The vaccine works by targeting the full spike protein of the delta variant. Assuming this modified version of the vaccine works, it could be on the market as soon as the first quarter of 2022. In addition, the dynamic duo are also evaluating the efficacy of booster shots of the original vaccine against delta and related variants.
Now, Pfizer and BioNTech aren't the only companies pursuing a delta-specific variant vaccine. But they have proven to be among the best at tackling this troublesome public health problem. So, if you're hunting for a company that can generate sustainable vaccine sales from COVID-19, Pfizer should be at the top of your list.
3. The best COVID data this side of vaccines
Patrick Bafuma (Eli Lilly): You want to talk about a company that has made a difference with the delta variant? Look no further than mammoth pharma Eli Lilly.
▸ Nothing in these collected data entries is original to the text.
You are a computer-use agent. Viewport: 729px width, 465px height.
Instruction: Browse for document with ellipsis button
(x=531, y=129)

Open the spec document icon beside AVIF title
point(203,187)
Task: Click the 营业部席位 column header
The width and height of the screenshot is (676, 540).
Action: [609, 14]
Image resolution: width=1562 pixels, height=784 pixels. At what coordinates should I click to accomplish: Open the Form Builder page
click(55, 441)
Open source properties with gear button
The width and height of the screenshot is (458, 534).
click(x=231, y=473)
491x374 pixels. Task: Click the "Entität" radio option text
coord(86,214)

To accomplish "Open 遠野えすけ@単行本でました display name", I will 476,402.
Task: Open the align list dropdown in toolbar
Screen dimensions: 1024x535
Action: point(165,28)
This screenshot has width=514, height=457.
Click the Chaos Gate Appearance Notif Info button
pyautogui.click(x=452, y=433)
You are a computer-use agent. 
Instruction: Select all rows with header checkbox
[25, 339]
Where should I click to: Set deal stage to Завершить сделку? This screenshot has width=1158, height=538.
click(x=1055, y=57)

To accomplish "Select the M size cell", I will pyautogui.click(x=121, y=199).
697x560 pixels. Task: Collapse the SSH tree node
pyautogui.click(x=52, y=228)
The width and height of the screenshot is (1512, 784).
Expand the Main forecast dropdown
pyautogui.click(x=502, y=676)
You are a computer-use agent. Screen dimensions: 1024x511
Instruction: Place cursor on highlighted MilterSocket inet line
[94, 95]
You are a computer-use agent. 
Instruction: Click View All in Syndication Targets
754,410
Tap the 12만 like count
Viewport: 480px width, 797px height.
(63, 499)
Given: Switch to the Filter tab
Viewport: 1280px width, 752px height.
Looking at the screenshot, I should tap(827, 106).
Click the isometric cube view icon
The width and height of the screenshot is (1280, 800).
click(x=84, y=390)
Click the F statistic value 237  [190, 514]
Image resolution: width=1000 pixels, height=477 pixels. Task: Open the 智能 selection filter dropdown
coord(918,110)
Its JAK inhibitor Olumiant for COVID-19 has been quite a patient success story. The powerful anti-inflammatory medication approved for emergency use authorization in both children and adults with COVID-19 is one of the few treatments this side of steroids that has been shown to reduce mortality in hospitalized patients with severe disease.
In fact, for patients on bi-pap or high-flow oxygen (essentially on the brink of being put on a ventilator), mortality with Olumiant in one trial was 17.5%, compared to 29.4% for patients who did not receive the Lilly treatment. It also reduced mortality for patients requiring a ventilator, which has eluded many treatments thus far. Even better, the frequency of adverse events, serious infections, and blood clots were similar between the two treatment arms.
Olumiant is actually much cheaper than other COVID-19 treatments, with the list price for a two-week course of Olumiant ringing in at just under $1200. This compares favorably to approximately $2500 to $3000 for Gilead's (NASDAQ:GILD) remdesivir, and over $2200 a dose for Roche's Actemra. For patients hospitalized due to breathing problems from this coronavirus, Olumiant is taking on the delta variant. It currently is shaping up to be a cornerstone of inpatient therapy and without added harm.
Considering that Roche's Actemra experienced a sales boost in 2020 of around $800 million due to COVID-19-related treatment, I estimate that Olumiant could produce another $100 million to $150 million in revenue per quarter while COVID-19 is still terrorizing the U.S. While that is a blip on the map considering Lilly raked in $6.7 billion in revenue in the last quarter alone, we're looking at delta fighters here, and Olumiant is just that. Plus, Lilly has a lot more going for it.
Despite its massive $220 billion-plus market cap, the pharmaceutical powerhouse is still growing revenue 12% year over year excluding COVID-19 antibody revenue (23% including COVID-19 treatments), with 79.3% non-GAAP gross margins. Its diverse portfolio in oncology, diabetes, and immunology insulates the mega-cap from any potential economic downturn, as patients will still need diabetes and cancer treatment.
Its pipeline is looking rather plump as well, with the 2019 buyout of Loxo Oncology ready to pay dividends. The company could launch at least two new indications or line extensions per year for the next three-plus years. Management is shareholder-friendly too, authorizing a $5 billion share repurchase program this past May.
With a 1.5% dividend yield, steadily growing revenue, a handful of potential blockbusters in the works, and shareholder-friendly management -- not to mention Olumiant holding the best data yet for COVID-19 treatment not named vaccine -- Eli Lilly can help fend off any delta-induced damage, be it to your health or your portfolio.